#### Action item
Work through the records that follow and return each line containing the word "agent".

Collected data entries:
┌──

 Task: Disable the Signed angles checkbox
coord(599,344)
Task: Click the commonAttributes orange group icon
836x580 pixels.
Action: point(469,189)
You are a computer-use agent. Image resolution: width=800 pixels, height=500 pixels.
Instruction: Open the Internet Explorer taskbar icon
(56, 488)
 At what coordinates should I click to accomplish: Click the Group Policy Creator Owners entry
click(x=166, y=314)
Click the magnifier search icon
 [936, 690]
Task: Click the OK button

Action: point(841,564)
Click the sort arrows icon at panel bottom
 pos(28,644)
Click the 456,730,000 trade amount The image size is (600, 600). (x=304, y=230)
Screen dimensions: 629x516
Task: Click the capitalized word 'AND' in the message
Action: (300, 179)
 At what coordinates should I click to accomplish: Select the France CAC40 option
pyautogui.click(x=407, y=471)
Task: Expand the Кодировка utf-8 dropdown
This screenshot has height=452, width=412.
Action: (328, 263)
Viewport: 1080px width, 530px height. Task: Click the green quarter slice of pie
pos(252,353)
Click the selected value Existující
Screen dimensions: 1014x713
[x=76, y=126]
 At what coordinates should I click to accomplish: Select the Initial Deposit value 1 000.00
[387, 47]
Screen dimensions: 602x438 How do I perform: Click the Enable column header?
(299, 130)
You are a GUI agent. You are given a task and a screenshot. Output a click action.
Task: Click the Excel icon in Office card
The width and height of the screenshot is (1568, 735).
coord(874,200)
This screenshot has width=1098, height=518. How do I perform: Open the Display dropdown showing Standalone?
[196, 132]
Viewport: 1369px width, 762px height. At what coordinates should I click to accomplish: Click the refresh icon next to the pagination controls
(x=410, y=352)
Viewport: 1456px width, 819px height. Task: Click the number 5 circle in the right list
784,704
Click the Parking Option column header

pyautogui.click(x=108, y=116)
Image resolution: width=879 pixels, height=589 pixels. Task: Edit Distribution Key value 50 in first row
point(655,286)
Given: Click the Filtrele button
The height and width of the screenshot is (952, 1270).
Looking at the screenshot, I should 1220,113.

└──

#### Answer space
You are a computer-use agent. Image resolution: width=800 pixels, height=500 pixels.
You are a GUI agent. You are given a task and a screenshot. Output a click action.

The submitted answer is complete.